START Stored data

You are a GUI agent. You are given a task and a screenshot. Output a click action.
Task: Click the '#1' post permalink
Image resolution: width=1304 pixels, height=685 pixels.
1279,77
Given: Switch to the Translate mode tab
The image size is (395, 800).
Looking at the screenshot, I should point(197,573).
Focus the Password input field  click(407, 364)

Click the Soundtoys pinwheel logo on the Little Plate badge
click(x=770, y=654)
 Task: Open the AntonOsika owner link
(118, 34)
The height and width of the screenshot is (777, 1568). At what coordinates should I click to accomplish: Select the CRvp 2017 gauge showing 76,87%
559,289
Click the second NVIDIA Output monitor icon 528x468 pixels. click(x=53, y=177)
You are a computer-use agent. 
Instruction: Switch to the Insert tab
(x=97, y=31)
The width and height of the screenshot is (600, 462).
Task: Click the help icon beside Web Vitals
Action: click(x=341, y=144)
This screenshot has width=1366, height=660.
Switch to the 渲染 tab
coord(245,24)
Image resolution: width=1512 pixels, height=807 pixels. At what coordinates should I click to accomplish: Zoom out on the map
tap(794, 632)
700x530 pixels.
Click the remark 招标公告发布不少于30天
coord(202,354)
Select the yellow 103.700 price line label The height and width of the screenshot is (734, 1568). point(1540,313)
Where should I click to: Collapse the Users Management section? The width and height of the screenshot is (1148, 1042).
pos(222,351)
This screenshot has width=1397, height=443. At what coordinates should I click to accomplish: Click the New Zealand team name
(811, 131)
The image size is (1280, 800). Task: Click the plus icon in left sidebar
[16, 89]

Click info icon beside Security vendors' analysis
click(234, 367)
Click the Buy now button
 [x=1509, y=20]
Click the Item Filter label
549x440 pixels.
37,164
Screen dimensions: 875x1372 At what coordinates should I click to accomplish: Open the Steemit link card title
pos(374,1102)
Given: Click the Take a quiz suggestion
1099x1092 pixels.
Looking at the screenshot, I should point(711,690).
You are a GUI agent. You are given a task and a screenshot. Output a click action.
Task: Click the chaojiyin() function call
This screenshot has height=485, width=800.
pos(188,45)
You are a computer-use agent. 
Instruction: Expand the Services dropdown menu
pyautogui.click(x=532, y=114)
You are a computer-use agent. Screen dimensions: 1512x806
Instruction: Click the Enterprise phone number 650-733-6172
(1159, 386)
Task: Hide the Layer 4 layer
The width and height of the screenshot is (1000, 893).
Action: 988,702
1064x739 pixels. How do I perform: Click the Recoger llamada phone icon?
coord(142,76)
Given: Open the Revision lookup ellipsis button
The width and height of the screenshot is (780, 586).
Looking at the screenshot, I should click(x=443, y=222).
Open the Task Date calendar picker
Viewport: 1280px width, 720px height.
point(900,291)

END Stored data

## Requirement:
Nothing is to be left out, and every entry is to be transcribed exactly.

## Solution for this task:
You are a GUI agent. You are given a task and a screenshot. Output a click action.
Task: Click the '#1' post permalink
Image resolution: width=1304 pixels, height=685 pixels.
1279,77
Given: Switch to the Translate mode tab
The image size is (395, 800).
Looking at the screenshot, I should point(197,573).
Focus the Password input field  click(407, 364)

Click the Soundtoys pinwheel logo on the Little Plate badge
click(x=770, y=654)
 Task: Open the AntonOsika owner link
(118, 34)
The height and width of the screenshot is (777, 1568). At what coordinates should I click to accomplish: Select the CRvp 2017 gauge showing 76,87%
559,289
Click the second NVIDIA Output monitor icon 528x468 pixels. click(x=53, y=177)
You are a computer-use agent. 
Instruction: Switch to the Insert tab
(x=97, y=31)
The width and height of the screenshot is (600, 462).
Task: Click the help icon beside Web Vitals
Action: click(x=341, y=144)
This screenshot has width=1366, height=660.
Switch to the 渲染 tab
coord(245,24)
Image resolution: width=1512 pixels, height=807 pixels. At what coordinates should I click to accomplish: Zoom out on the map
tap(794, 632)
700x530 pixels.
Click the remark 招标公告发布不少于30天
coord(202,354)
Select the yellow 103.700 price line label The height and width of the screenshot is (734, 1568). point(1540,313)
Where should I click to: Collapse the Users Management section? The width and height of the screenshot is (1148, 1042).
pos(222,351)
This screenshot has width=1397, height=443. At what coordinates should I click to accomplish: Click the New Zealand team name
(811, 131)
The image size is (1280, 800). Task: Click the plus icon in left sidebar
[16, 89]

Click info icon beside Security vendors' analysis
click(234, 367)
Click the Buy now button
 [x=1509, y=20]
Click the Item Filter label
549x440 pixels.
37,164
Screen dimensions: 875x1372 At what coordinates should I click to accomplish: Open the Steemit link card title
pos(374,1102)
Given: Click the Take a quiz suggestion
1099x1092 pixels.
Looking at the screenshot, I should point(711,690).
You are a GUI agent. You are given a task and a screenshot. Output a click action.
Task: Click the chaojiyin() function call
This screenshot has height=485, width=800.
pos(188,45)
You are a computer-use agent. 
Instruction: Expand the Services dropdown menu
pyautogui.click(x=532, y=114)
You are a computer-use agent. Screen dimensions: 1512x806
Instruction: Click the Enterprise phone number 650-733-6172
(1159, 386)
Task: Hide the Layer 4 layer
The width and height of the screenshot is (1000, 893).
Action: 988,702
1064x739 pixels. How do I perform: Click the Recoger llamada phone icon?
coord(142,76)
Given: Open the Revision lookup ellipsis button
The width and height of the screenshot is (780, 586).
Looking at the screenshot, I should click(x=443, y=222).
Open the Task Date calendar picker
Viewport: 1280px width, 720px height.
point(900,291)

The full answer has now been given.